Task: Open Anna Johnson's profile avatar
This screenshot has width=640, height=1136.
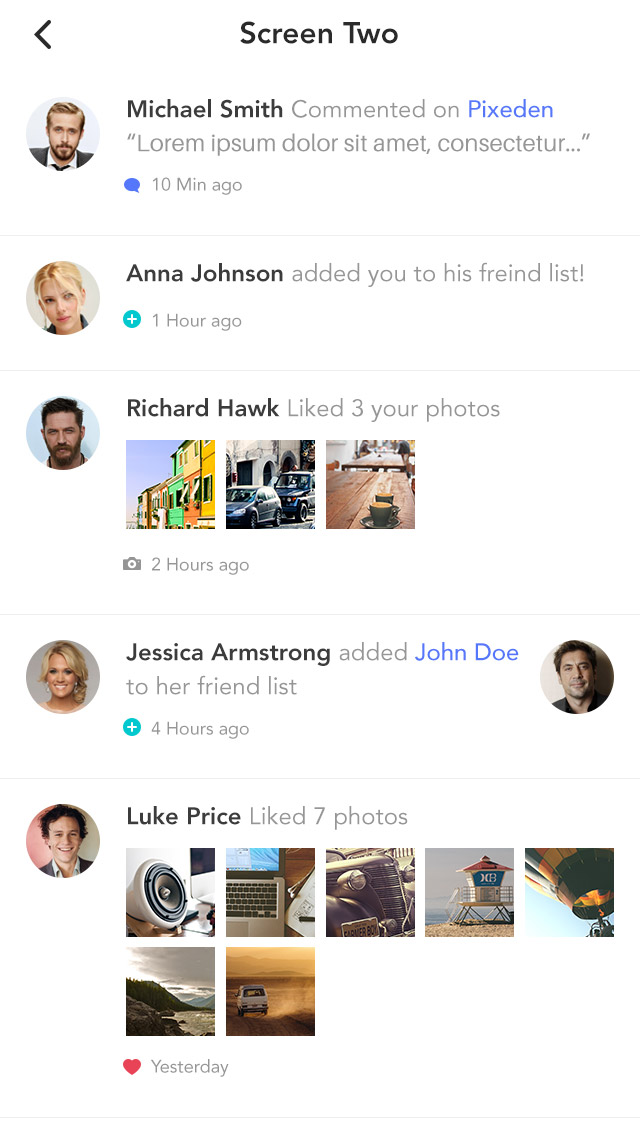Action: coord(63,298)
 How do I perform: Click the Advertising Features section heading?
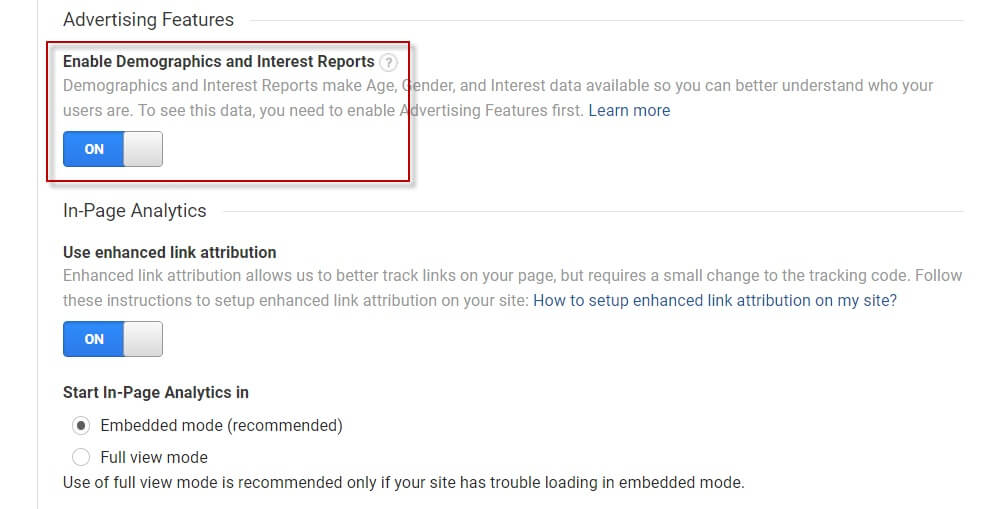148,20
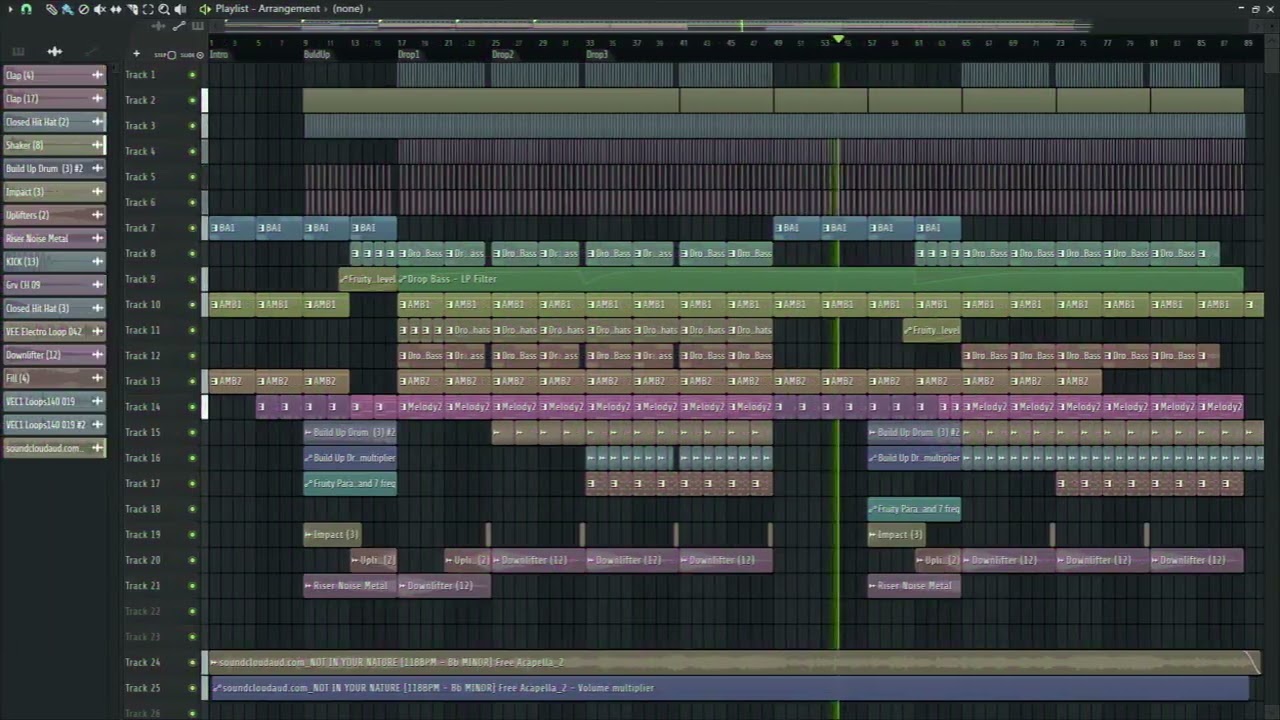Click the Drop1 timeline marker
1280x720 pixels.
pos(409,55)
------------------------
:: Goal of the exercise ::
Reproduce every line of the material above, but drop the pictures.

:: Result ::
Task: Open Anna Johnson's profile avatar
This screenshot has width=640, height=1136.
Action: coord(63,298)
 How do I perform: Click the Advertising Features section heading?
148,20
Click the Drop1 timeline marker
1280x720 pixels.
pos(409,55)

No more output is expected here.